C'est moins qu'à Conakry (2 millions d'habitants), en Guinée, où le développement récent de l'hôtellerie, avec dans le viseur un tourisme d'affaires, semble avoir laissé le voyageur au budget moyen sur le carreau. Une lacune que certains propriétaires guinéens cherchent à transformer en opportunité. Parmi eux, Kadi et Salima. La première loue plusieurs chambres à environ 20 euros la nuit dans une concession qu'elle souhaite transformer à moyen terme en école élémentaire privée.
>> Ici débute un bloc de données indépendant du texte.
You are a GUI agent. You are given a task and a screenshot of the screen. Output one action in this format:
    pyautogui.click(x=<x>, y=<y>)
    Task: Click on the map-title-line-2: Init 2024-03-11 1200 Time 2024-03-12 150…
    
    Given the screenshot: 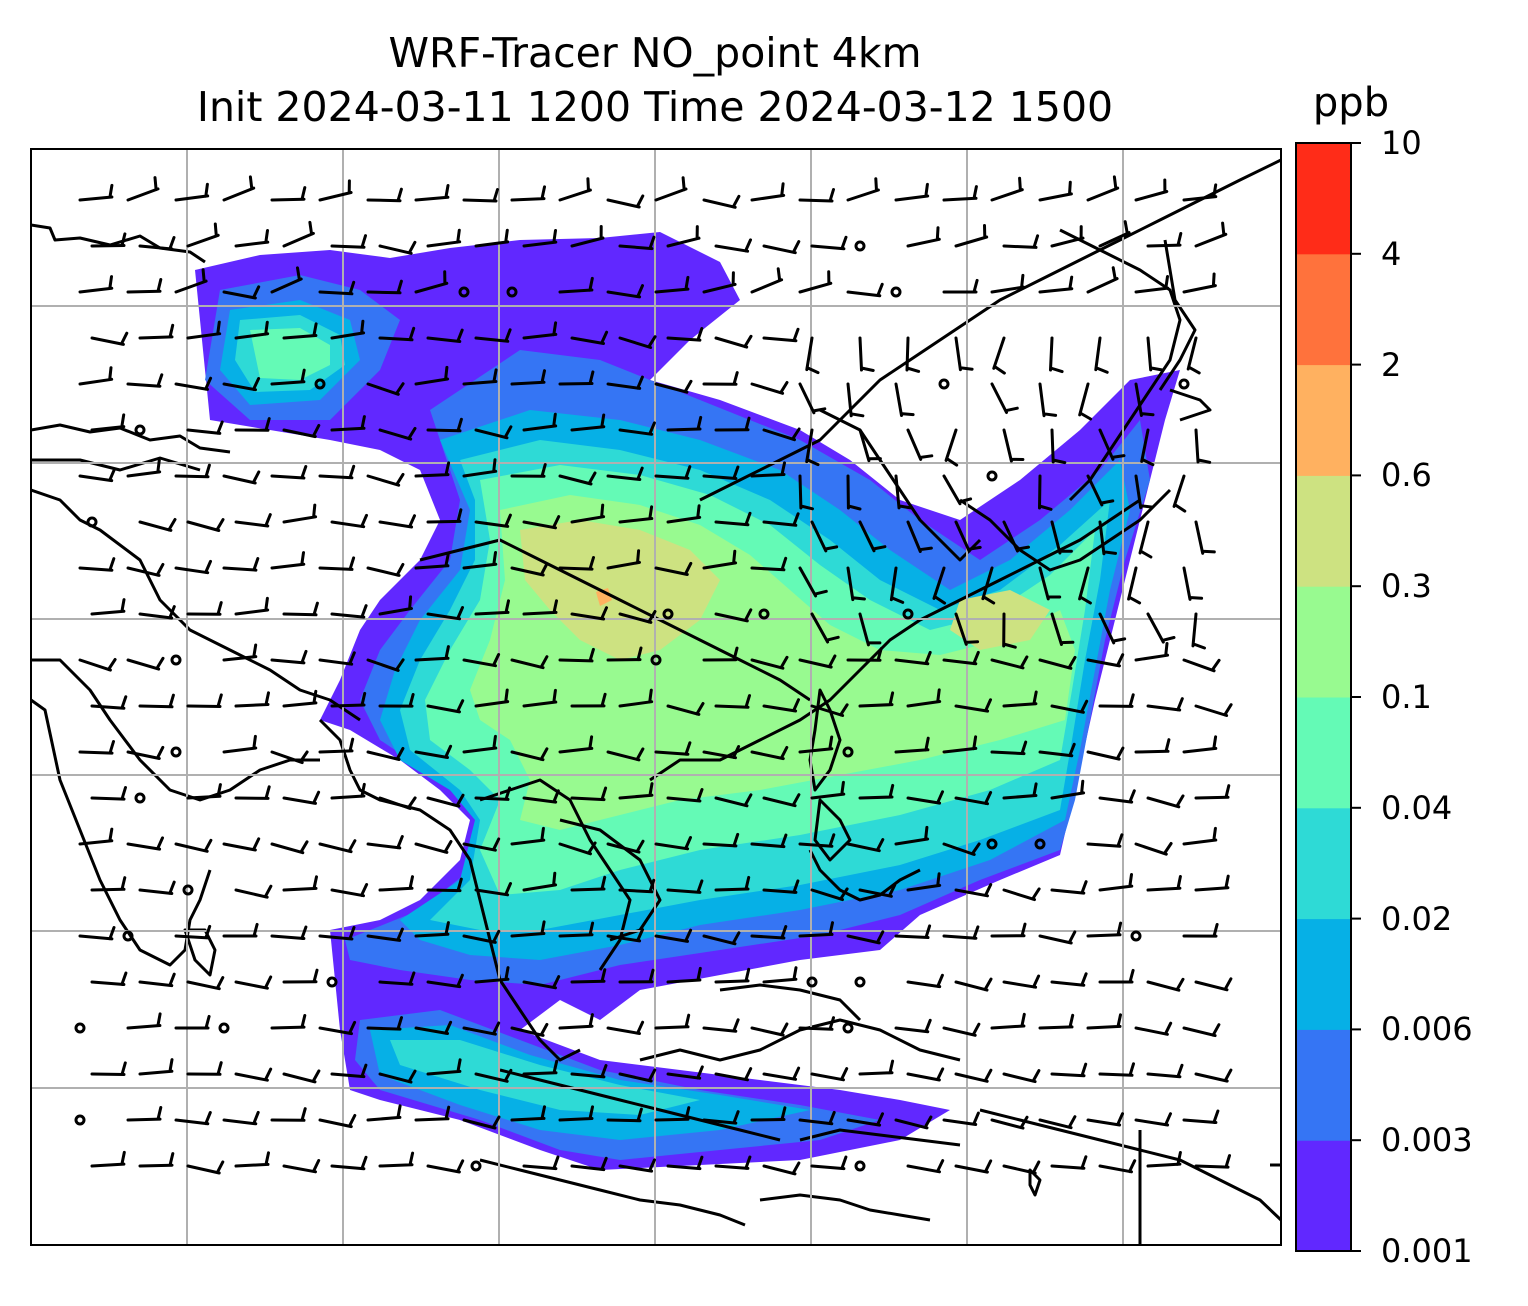 What is the action you would take?
    pyautogui.click(x=655, y=107)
La seconde, 35 ans, elle-même salariée dans le tourisme à l'étranger, a sauté le pas en avril 2017. Elle a fait de la maison familiale un véritable havre de paix au cœur de la capitale guinéenne, pour 22 euros la nuit.

Concurrence accrue

Dans ce marché balbutiant, où la demande, sporadique, se confronte à des offres de plus en plus nombreuses, Salima tire son épingle du jeu en jouant la carte de la professionnalisation. « J'aime avoir affaire à des gens de différents pays, et étant moi-même dans le tourisme, il y a tellement de choses que j'ai envie de proposer pour rendre leur séjour chez moi plus agréable. Je fourmille d'idées et je me sens vivante ! Si le pays est stable, s'il y a l'eau et l'électricité couramment, à la longue, de plus en plus de gens considéreront cette alternative. C'est définitivement moins cher qu'un hôtel. Mais il faudra surtout que les hôtes soient professionnels et qu'ils fournissent un service impeccable aux clients », résume-t-elle. Ce faisant, ces hôtes amateurs pourraient aussi contribuer à relever la barre de la qualité des services dans l'hôtellerie sur le continent.